A data frame with columns: x, median_differences, hpd_lower, hpd_upper, Strata.

x_lab

Label for the x-axis.

y_lab

Label for the y-axis.

family

A string indicating model family ("binomial", "poisson", or other).

color_palette

A named vector of colors for strata.

plot_theme

A ggplot2 theme object.

legend_title

Title for the legend.

Value

A ggplot object.


Helper for evaluating column names, strings, or self-contained vectors

Description

Accepts:

Usage

resolve_column(arg)

Arguments

arg

A column name (unquoted or string) or a vector.

Value

A quosure, symbol, or literal vector depending on input.


Synthetic Age-Period-Cohort Dataset

Description

A toy dataset generated to illustrate modeling of age, period, and cohort effects, including interactions with education and sex. This data simulates count outcomes (e.g., disease incidence or event counts) as a function of demographic variables using a Poisson process.

Usage

data(toy_data)

Format

A data frame with 10000 rows and 7 variables:

age

Age of individuals, sampled uniformly from 20 to 59.

period

Calendar year of observation, sampled uniformly from 1990 to 2019.

education

Factor for education level, with levels 1, 2 and 3.

sex

Factor indicating biological sex, with levels: "male", "female".

count

Simulated event count, generated from a Poisson distribution.

known_rate

The true Poisson rate used to generate count, computed from the log-linear model.

cohort

Derived variable indicating year of birth (period - age).

Details

The underlying event rate is modeled on the log scale as a linear combination of age, period, sex, education, and an age-education interaction. The count outcome is drawn from a Poisson distribution with this rate. This dataset is handy for testing APC models.

The true log-rate is computed (for observation n) as:

\log(\lambda_n) = \beta_0 + \beta_{\text{period}}\,\bigl(2020 - \text{period}_n\bigr) + \beta_{\text{sex}}\,I(\text{sex}_n = \text{female}) \\[6pt] \quad + \beta_{\text{edu}}\,(\text{edu level}_n) + \beta_{\text{edu-age}}\,(\text{age}_n - 20)\,(\text{edu level}_n - 1)\,I(\text{age}_n \le 40) \\[6pt] \quad + \beta_{\text{edu-age}}\,(60 - \text{age}_n)\,(\text{edu level}_n - 1)\,I(\text{age}_n > 40)
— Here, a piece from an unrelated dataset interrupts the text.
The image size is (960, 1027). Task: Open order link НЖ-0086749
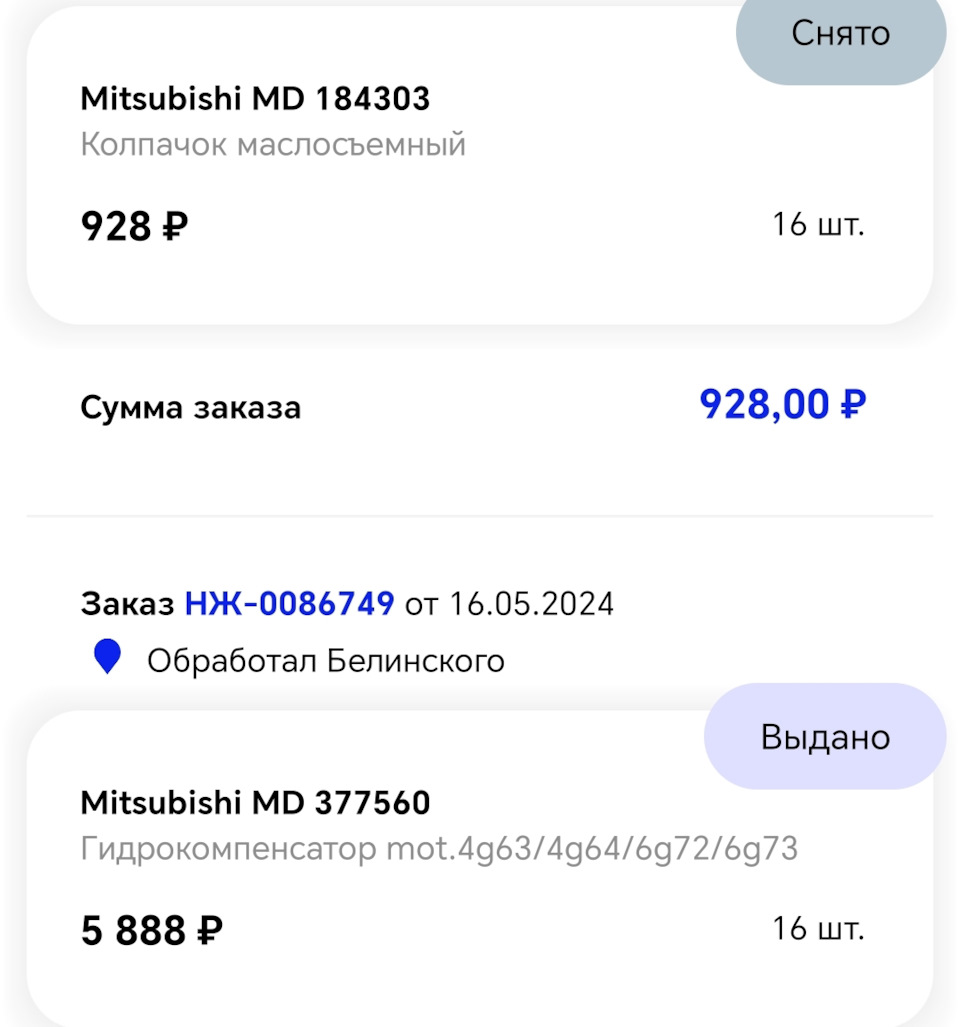click(289, 604)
where the rate decreases over time (periods), increases with age up to age 40, and decreases after. The coefficients used are:

Source

Simulated data, created using base R and tibble.
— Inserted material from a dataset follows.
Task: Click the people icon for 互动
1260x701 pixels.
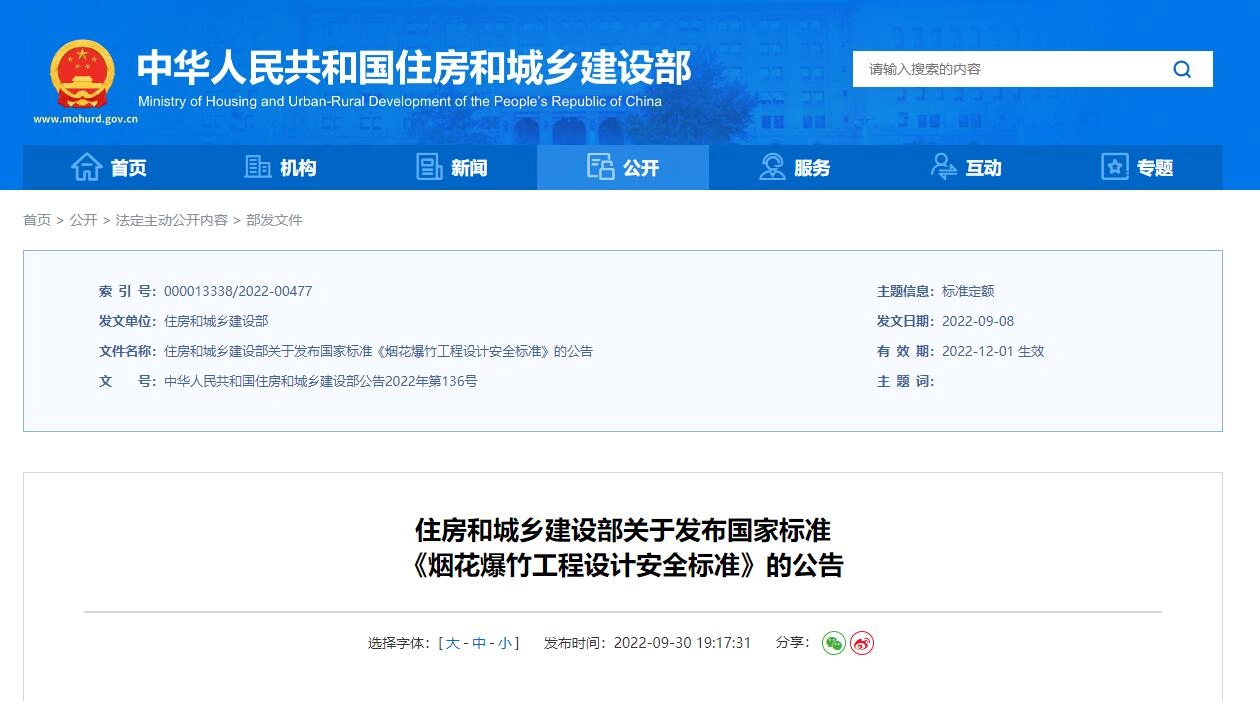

Validate lincomb terms against an INLA formula

Description

Checks that all variable names used in inla.make.lincomb() expressions (inside a list of lincombs) are present in the provided INLA model formula.

Usage

validate_lincombs_against_formula(lincombs, formula)

Arguments

lincombs

A list of linear combinations (as generated by generate_apc_lincombs()).

formula

The INLA model formula object (e.g., from generate_MAPC_formula()).

Value

Invisible TRUE if all terms match. Otherwise, stops with an informative error.